In the serene Shire Highlands of southern Malawi [South Africa], a region known both for its lush tea estates and its stark poverty contrasts, stands a beacon of hope – the Chisombezi School for the Deafblind. Just outside the bustling city of Blantyre, this school, managed by the Sisters of the Blessed Virgin Mary, is more than an educational institution. 

It is a sanctuary of love and hope, a place where the most vulnerable children are given a voice and a family. 

At the heart of this institution is Sister Prisca, a young, dynamic nun in her third year as the supervisor. Her approach, firm yet filled with compassion, is reminiscent of Anne Sullivan’s dedication to Helen Keller in “The Miracle Worker.” Despite the overwhelming challenges, including the lack of basic amenities like electricity and running water, Sister Prisca’s resolve to educate and empower these children is steadfast. “Our journey is tough, and the resources scarce,” Sister Prisca says, “but in each child’s smile, we find the strength to continue. Here, we fight not just for education, but for transformation.” 

Chisombezi School educates around 12 students, each facing unique challenges due to their deaf blindness. The school’s rudimentary structure and constant struggle for basic necessities like food and learning materials depict a stark reality. Yet, within these walls, the school is much more than a center of learning; it’s a home where children find a sense of belonging and love, often missing in their lives. 

Many deafblind children in Malawi lack adequate support at home. At Chisombezi, they are part of a community that understands and nurtures them. The teachers, trained in various methods of hand sign language, open a world of communication for them, allowing them to express needs, wants, and feelings for the first time. “We do more than teach,” Sister Prisca explains. “We give our children the gift of communication, the joy of expressing themselves, and the comfort of being understood.” 
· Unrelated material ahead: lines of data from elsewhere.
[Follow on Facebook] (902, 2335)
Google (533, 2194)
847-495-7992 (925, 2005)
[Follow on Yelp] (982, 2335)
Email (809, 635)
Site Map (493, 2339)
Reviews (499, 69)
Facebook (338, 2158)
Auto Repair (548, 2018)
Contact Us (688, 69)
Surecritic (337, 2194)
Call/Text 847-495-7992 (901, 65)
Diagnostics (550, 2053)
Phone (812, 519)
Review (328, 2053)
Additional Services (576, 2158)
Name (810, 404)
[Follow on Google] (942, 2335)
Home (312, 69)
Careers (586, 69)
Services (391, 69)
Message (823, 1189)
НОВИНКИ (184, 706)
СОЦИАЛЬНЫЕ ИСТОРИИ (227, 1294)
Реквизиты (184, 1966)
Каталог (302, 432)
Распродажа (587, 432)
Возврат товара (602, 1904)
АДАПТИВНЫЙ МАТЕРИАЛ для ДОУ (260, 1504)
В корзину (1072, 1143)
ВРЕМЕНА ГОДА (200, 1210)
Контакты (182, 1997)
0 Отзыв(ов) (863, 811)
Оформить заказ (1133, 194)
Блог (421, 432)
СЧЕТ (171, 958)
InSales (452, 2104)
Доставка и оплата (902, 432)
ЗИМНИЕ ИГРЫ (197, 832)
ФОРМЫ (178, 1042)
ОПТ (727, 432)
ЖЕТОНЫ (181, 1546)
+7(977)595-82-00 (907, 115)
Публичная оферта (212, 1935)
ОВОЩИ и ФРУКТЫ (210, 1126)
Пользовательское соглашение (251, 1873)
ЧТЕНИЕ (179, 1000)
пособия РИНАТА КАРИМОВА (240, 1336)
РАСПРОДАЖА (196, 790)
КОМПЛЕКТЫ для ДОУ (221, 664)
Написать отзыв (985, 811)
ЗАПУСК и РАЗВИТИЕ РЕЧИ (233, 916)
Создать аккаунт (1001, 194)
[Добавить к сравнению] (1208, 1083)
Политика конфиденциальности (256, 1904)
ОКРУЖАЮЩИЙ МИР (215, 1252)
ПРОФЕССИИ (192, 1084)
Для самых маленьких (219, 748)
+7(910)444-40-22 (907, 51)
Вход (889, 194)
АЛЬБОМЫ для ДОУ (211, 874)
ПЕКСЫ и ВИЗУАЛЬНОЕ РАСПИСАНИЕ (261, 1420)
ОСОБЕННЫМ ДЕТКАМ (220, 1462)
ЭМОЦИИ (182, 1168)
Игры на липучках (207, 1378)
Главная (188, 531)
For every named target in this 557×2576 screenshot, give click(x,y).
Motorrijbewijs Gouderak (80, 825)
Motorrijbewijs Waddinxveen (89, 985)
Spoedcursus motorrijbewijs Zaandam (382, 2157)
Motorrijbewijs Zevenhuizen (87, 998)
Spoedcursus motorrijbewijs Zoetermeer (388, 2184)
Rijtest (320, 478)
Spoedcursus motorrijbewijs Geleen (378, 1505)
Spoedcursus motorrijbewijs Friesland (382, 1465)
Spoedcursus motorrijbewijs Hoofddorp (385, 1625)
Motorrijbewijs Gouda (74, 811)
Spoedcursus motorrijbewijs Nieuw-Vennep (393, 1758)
However, the school faces heart-wrenching challenges. Some students, living at home, disappear for months, losing much of their educational progress. This reflects the broader struggles of growing up in impoverished communities in Malawi, where isolation and desperation are common experiences. 

Yet, hope shines through in the school’s ethos, focusing on equality, dignity, and a preferential option for the poor. Sister Prisca, with her background in special education for the deafblind, sees each child’s potential. The school’s sign, “Hope for the Future,” embodies their core values and vision of creating a self-reliant person with deaf blindness in society. 

The school’s impact is most evident in the joy and laughter of the children during performances and activities. These moments of happiness underscore the transformative effect of the school, where the children are cherished as individual sons and daughters of God, each loved and celebrated for their individuality. Adorning the school’s walls are posters detailing what each one of them likes, dislikes, and what their particular abilities are. Sister Prisca and the Chisombezi School for the Deafblind are modern-day miracle workers in a setting that echoes the challenges and determination of Helen Keller and Anne Sullivan. They provide not only education and communication skills to these children but also a sense of dignity and belonging in a world that often overlooks them. “Our goal,” 

Sister Prisca concludes, “is to nurture these children into individuals who can confidently stand in society, not just as equals, but as symbols of hope and perseverance.”  Article by Ines San Martin, Vice President of Marketing and Communications of the Pontifical Mission Societies of the United States.